## What the exercise asks:
Reproduce word for word the lines of the data starting at the line that contains "commutation (656, 201)" and ending at the line that contains "Обменять BTC на USD (50, 2157)", including both of those lines.

Saved entries

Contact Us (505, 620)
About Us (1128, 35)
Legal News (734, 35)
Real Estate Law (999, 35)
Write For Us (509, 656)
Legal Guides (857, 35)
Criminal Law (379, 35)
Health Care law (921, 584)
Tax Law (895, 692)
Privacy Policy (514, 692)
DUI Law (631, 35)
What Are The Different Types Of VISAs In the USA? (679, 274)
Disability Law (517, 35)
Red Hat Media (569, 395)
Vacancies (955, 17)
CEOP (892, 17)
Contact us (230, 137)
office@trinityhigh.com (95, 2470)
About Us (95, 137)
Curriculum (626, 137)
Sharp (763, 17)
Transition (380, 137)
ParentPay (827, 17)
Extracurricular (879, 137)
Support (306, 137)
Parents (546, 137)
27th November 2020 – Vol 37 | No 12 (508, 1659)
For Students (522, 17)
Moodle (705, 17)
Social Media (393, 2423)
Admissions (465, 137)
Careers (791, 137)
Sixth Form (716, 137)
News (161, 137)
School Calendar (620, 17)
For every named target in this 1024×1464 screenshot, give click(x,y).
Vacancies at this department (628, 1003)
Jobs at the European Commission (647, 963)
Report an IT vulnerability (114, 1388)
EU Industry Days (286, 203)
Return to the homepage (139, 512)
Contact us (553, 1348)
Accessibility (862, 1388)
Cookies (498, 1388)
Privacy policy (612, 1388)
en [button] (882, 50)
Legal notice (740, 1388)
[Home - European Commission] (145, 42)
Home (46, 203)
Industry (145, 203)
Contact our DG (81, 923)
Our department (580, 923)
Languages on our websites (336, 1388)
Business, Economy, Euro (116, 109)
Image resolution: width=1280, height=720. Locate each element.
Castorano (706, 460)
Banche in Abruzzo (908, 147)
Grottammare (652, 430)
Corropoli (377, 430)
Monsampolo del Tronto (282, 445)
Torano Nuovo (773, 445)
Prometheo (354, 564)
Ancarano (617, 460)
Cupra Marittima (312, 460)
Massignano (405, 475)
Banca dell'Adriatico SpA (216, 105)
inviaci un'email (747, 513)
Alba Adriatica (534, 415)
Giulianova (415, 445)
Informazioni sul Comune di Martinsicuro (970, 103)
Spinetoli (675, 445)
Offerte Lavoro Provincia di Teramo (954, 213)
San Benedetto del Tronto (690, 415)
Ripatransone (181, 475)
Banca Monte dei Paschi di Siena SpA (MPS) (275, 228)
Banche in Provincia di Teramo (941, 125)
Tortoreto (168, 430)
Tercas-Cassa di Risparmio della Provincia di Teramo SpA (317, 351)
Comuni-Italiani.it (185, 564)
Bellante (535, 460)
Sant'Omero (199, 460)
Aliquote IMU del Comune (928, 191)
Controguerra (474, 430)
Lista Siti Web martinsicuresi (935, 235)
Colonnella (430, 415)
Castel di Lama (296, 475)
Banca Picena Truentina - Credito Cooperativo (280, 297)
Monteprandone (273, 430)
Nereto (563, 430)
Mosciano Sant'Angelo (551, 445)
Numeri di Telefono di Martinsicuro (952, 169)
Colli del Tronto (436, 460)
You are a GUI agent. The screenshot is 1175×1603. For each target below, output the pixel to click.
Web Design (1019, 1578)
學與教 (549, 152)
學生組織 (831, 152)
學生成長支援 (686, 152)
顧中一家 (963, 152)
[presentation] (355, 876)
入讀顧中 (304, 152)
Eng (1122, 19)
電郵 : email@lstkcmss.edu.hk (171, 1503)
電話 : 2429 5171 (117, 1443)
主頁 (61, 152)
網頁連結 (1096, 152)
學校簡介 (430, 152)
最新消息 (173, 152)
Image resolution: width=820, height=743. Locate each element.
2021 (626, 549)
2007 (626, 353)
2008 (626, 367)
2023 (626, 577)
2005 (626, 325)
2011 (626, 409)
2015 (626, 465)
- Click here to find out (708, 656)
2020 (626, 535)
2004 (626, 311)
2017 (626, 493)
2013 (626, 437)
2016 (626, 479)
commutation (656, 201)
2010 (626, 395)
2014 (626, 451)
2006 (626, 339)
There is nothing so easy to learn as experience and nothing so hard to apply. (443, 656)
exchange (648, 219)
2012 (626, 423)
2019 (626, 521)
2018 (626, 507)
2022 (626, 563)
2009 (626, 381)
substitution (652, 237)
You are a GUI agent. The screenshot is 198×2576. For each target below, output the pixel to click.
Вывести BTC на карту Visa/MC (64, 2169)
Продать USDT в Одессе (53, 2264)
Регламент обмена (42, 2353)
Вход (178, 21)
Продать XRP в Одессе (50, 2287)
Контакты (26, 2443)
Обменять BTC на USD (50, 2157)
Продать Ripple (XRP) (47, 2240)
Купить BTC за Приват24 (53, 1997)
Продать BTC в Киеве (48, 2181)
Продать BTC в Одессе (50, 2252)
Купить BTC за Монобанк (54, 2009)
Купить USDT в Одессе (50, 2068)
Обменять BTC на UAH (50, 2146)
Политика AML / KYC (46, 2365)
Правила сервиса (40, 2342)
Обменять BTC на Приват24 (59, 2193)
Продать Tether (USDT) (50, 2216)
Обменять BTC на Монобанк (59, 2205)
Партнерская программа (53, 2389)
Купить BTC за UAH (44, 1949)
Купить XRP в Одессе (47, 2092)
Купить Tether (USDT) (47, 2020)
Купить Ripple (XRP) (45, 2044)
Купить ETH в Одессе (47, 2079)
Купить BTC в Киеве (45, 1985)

## Exercise result:
commutation (656, 201)
2010 (626, 395)
2014 (626, 451)
2006 (626, 339)
There is nothing so easy to learn as experience and nothing so hard to apply. (443, 656)
exchange (648, 219)
2012 (626, 423)
2019 (626, 521)
2018 (626, 507)
2022 (626, 563)
2009 (626, 381)
substitution (652, 237)
You are a GUI agent. The screenshot is 198×2576. For each target below, output the pixel to click.
Вывести BTC на карту Visa/MC (64, 2169)
Продать USDT в Одессе (53, 2264)
Регламент обмена (42, 2353)
Вход (178, 21)
Продать XRP в Одессе (50, 2287)
Контакты (26, 2443)
Обменять BTC на USD (50, 2157)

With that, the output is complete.